(Records excerpted from a collection)
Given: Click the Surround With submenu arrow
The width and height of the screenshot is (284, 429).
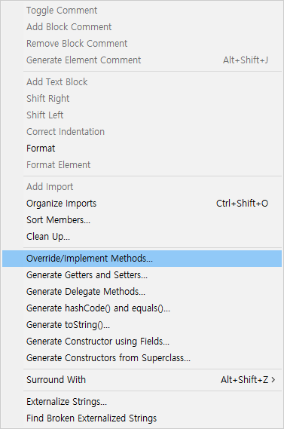Looking at the screenshot, I should [x=273, y=380].
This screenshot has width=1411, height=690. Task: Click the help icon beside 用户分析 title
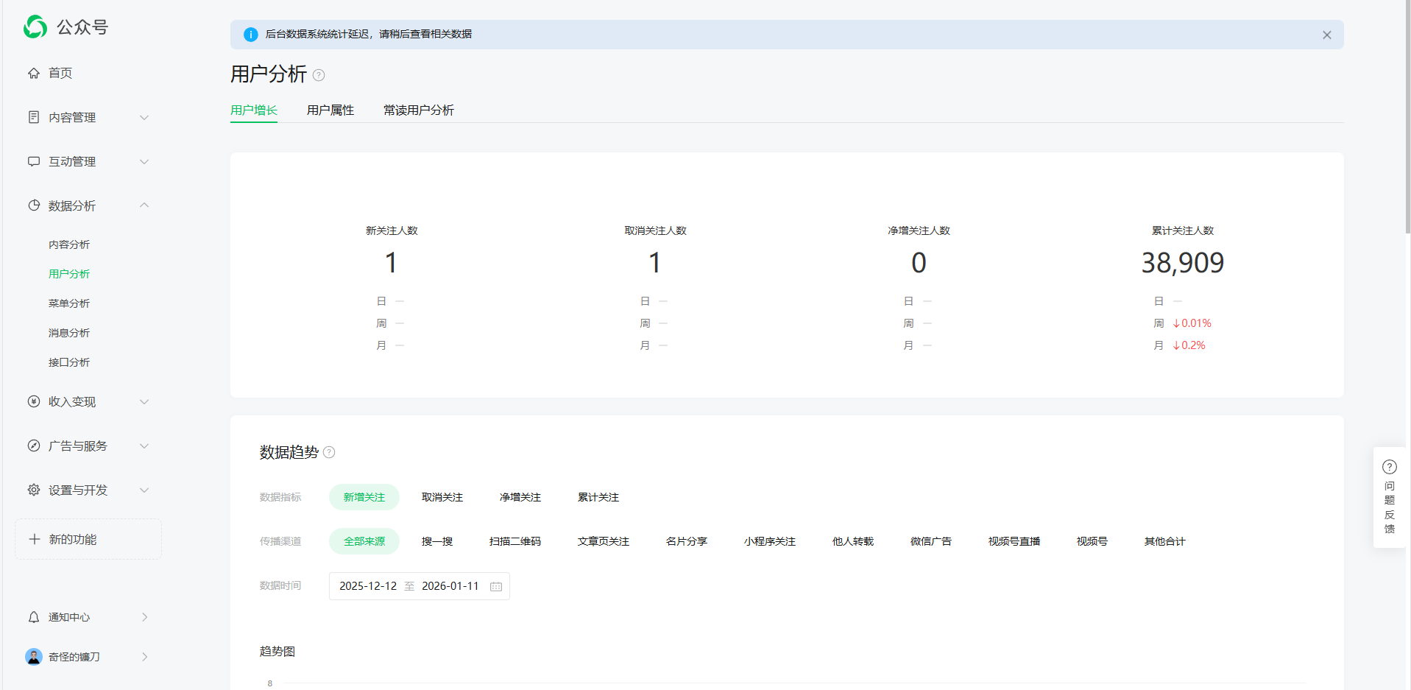coord(319,75)
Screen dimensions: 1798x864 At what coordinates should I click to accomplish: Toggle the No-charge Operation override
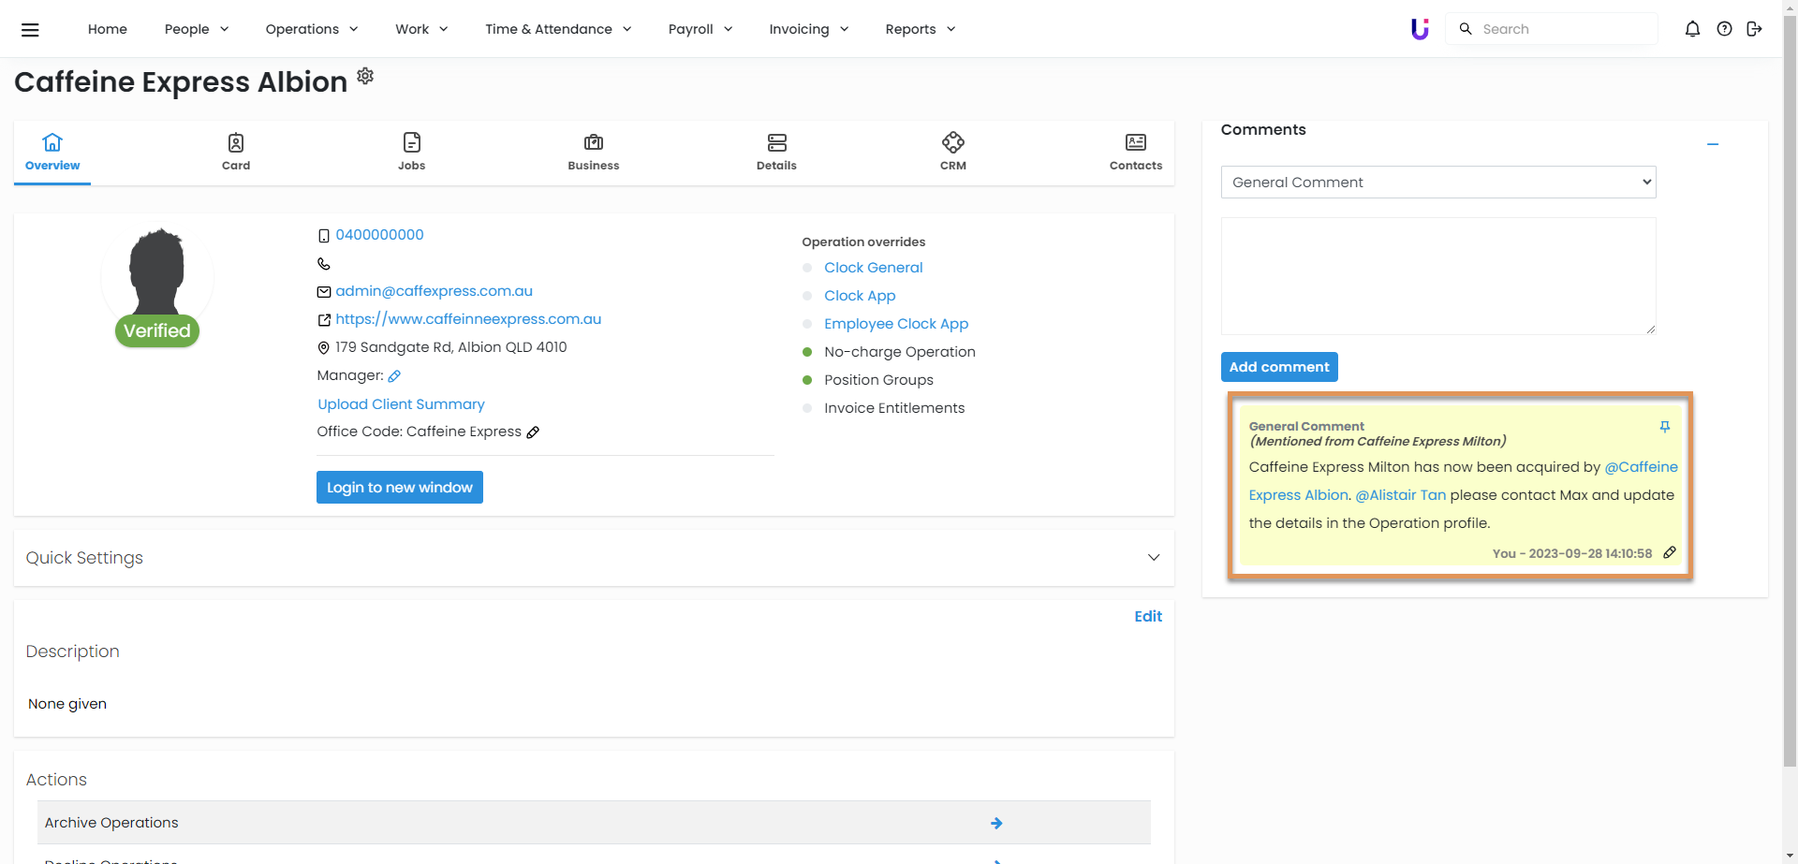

## TASK DESCRIPTION
Reproduce the data above line for line, excluding every picture.

## WORKED SOLUTION
Given: Click the Surround With submenu arrow
The width and height of the screenshot is (284, 429).
Looking at the screenshot, I should [x=273, y=380].
This screenshot has width=1411, height=690. Task: Click the help icon beside 用户分析 title
coord(319,75)
Screen dimensions: 1798x864 At what coordinates should I click to accomplish: Toggle the No-charge Operation override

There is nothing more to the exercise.